[Stored data entries]
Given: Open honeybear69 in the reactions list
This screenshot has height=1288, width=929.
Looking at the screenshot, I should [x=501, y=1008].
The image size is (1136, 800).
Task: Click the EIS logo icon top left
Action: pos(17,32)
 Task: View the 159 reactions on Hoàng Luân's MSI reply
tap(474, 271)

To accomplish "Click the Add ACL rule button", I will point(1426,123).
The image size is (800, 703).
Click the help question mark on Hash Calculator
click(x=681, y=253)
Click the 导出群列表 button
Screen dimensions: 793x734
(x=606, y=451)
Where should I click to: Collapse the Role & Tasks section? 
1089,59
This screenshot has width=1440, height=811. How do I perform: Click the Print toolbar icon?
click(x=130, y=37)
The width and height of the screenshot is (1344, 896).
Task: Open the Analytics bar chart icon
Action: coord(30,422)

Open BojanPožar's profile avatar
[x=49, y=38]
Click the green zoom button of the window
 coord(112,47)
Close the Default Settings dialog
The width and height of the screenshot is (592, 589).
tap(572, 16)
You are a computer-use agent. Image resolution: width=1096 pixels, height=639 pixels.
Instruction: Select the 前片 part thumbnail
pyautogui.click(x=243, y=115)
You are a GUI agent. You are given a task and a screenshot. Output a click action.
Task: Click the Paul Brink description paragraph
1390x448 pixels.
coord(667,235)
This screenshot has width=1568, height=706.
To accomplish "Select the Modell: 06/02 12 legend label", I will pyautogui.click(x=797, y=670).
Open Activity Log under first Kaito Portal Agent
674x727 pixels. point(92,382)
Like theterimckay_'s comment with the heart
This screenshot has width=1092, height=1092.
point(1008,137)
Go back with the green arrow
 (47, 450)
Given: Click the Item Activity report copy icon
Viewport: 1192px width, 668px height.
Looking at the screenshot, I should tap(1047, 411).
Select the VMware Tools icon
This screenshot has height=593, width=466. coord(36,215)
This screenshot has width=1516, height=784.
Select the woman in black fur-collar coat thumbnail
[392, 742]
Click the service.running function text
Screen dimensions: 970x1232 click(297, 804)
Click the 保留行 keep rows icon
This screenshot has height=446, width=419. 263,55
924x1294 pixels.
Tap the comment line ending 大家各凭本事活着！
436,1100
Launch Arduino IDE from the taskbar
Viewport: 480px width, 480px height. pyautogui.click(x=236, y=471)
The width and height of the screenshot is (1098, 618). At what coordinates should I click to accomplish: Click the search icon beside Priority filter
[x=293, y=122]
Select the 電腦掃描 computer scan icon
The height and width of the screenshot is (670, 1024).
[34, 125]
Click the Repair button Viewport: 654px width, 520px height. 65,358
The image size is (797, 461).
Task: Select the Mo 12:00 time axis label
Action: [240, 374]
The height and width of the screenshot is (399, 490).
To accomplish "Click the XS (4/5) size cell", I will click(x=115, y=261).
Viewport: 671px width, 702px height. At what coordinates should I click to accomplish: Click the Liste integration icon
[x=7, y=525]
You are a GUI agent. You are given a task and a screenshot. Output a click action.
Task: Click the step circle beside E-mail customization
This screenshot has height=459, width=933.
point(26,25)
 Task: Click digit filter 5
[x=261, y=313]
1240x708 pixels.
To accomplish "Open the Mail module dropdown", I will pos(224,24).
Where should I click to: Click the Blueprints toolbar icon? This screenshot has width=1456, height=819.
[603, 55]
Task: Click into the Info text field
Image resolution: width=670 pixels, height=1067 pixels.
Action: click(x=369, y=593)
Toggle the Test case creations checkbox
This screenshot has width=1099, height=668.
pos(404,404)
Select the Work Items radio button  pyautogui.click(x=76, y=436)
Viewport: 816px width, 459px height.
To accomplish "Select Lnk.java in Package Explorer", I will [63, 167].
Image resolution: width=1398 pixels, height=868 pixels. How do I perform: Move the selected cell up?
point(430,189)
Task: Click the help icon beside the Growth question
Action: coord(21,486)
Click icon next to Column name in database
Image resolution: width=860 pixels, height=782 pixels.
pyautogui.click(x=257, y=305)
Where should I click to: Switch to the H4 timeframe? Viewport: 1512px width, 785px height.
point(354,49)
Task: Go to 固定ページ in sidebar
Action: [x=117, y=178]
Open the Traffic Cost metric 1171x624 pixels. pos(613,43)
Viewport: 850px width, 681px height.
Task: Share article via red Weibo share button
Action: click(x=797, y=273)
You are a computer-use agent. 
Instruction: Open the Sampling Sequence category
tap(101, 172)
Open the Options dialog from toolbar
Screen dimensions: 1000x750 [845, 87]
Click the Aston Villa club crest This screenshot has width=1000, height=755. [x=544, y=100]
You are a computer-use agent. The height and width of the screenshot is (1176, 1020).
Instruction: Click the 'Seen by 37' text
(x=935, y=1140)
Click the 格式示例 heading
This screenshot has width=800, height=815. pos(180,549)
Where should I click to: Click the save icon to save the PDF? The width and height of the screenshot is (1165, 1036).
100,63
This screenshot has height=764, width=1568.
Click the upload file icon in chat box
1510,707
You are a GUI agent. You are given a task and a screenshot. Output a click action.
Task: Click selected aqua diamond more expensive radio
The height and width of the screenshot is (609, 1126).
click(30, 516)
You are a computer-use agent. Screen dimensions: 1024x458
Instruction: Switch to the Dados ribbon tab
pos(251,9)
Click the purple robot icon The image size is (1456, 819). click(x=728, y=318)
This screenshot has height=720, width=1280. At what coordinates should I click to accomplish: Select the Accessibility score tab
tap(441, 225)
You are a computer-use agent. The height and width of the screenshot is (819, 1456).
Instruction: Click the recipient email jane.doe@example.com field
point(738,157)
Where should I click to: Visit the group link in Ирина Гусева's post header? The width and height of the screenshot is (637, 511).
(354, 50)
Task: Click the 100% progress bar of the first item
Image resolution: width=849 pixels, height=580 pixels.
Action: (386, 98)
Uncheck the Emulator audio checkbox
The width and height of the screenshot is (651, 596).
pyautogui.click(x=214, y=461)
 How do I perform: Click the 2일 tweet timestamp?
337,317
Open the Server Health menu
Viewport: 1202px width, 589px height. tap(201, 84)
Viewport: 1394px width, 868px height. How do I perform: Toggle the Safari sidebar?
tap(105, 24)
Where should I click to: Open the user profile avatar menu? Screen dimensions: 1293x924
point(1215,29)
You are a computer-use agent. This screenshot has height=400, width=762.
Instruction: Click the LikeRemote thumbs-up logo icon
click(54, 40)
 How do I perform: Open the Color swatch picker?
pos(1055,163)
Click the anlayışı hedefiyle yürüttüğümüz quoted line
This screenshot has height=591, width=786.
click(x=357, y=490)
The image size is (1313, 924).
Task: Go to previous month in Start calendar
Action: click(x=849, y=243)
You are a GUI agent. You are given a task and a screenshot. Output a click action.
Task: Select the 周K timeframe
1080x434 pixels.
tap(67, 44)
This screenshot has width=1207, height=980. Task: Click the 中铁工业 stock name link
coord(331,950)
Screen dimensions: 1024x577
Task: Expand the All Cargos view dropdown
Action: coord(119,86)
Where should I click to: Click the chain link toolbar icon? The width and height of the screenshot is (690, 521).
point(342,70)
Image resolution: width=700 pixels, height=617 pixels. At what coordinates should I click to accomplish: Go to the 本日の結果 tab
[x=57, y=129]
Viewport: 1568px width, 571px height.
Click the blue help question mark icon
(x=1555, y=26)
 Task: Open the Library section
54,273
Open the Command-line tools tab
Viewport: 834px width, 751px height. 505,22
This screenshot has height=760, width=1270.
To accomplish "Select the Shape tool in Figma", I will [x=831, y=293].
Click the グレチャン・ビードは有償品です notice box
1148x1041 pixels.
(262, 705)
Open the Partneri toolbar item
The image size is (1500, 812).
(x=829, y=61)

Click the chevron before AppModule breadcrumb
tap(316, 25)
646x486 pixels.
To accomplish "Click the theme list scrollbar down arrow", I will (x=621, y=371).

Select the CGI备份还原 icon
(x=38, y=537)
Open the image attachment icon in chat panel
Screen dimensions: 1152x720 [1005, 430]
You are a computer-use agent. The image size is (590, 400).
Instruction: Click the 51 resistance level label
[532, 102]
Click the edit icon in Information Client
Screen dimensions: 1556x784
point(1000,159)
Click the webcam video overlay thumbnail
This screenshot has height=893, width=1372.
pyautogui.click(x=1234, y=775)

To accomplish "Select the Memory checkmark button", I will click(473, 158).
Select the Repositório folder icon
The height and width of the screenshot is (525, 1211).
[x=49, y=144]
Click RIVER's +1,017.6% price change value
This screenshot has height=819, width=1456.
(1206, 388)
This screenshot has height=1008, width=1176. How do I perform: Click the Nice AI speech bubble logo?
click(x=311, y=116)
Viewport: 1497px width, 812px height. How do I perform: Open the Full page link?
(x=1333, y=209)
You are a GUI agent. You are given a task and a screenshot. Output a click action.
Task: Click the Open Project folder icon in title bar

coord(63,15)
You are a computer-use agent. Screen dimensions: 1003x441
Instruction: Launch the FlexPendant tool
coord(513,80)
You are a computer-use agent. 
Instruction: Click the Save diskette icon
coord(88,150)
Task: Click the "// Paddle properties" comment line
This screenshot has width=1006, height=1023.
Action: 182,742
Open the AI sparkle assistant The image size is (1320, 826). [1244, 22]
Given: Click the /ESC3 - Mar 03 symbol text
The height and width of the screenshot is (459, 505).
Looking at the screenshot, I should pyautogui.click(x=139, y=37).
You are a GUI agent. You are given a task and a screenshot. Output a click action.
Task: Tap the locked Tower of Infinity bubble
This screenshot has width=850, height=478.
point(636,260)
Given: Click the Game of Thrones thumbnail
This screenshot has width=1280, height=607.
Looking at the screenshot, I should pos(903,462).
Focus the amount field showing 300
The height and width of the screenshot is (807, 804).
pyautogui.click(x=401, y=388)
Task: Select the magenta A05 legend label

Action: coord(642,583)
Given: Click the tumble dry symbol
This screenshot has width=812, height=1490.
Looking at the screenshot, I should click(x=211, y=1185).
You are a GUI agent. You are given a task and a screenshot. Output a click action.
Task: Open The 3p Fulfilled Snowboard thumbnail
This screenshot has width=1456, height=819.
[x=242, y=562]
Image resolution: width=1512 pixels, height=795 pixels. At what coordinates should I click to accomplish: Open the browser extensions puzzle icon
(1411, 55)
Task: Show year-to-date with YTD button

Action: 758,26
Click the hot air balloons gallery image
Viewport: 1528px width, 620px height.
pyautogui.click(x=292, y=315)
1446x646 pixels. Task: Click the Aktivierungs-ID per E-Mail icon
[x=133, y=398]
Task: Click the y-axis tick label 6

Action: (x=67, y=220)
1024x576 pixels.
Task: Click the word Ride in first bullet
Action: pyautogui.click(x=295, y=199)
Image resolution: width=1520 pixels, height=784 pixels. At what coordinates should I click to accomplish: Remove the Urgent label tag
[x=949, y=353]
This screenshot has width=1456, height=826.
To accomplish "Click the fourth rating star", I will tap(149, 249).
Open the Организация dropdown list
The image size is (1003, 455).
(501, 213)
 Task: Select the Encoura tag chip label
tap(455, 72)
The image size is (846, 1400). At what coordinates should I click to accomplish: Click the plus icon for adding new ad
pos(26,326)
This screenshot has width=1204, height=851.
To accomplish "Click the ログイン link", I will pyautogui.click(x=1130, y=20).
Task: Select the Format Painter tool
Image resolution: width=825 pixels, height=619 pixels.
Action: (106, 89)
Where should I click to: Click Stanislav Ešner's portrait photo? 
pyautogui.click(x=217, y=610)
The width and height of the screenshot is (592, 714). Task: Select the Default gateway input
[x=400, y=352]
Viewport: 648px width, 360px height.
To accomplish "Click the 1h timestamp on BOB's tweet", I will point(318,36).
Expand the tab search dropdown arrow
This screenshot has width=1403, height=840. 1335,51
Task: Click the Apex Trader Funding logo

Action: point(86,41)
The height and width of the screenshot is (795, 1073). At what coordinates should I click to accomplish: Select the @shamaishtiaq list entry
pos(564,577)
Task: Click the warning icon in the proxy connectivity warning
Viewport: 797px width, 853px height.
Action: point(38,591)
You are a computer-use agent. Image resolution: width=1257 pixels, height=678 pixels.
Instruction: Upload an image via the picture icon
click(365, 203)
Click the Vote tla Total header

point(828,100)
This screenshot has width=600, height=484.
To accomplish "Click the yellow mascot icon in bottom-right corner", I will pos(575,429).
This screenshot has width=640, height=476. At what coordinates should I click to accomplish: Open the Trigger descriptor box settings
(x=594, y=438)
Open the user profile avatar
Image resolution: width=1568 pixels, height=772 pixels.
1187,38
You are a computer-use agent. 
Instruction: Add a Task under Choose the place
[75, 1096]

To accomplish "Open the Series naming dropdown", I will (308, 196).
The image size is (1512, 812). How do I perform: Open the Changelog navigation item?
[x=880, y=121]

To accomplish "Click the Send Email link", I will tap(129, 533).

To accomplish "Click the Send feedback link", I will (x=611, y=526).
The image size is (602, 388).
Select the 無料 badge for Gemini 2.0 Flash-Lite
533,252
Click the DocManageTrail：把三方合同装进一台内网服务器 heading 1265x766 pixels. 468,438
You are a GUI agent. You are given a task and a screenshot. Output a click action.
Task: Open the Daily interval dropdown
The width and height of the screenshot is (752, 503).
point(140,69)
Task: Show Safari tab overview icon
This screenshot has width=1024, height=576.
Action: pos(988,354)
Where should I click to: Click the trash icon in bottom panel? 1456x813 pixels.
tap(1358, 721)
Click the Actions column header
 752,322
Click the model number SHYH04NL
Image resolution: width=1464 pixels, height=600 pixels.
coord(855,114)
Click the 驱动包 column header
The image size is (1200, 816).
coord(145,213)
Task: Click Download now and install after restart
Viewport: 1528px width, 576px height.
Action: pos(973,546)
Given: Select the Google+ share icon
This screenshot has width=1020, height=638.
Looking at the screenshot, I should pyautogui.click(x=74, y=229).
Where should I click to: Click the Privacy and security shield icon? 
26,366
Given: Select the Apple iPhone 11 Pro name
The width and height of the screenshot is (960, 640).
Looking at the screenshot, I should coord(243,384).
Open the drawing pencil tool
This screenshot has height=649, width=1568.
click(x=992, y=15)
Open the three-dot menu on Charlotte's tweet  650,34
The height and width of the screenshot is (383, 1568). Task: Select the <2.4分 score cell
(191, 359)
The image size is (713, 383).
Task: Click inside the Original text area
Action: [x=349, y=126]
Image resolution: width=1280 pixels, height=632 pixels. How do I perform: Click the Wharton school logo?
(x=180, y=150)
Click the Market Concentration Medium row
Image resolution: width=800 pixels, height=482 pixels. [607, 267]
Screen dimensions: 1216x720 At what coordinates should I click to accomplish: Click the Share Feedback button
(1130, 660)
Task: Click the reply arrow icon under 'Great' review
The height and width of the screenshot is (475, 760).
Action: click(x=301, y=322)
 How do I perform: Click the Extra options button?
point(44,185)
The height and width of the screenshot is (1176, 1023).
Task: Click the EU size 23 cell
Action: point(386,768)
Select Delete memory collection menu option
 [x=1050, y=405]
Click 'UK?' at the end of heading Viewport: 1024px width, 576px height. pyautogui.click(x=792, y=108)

### Problem requirements
Go through the records and copy each line with "Send" in it.

### Task answer
To accomplish "Click the Send Email link", I will tap(129, 533).
To accomplish "Click the Send feedback link", I will (x=611, y=526).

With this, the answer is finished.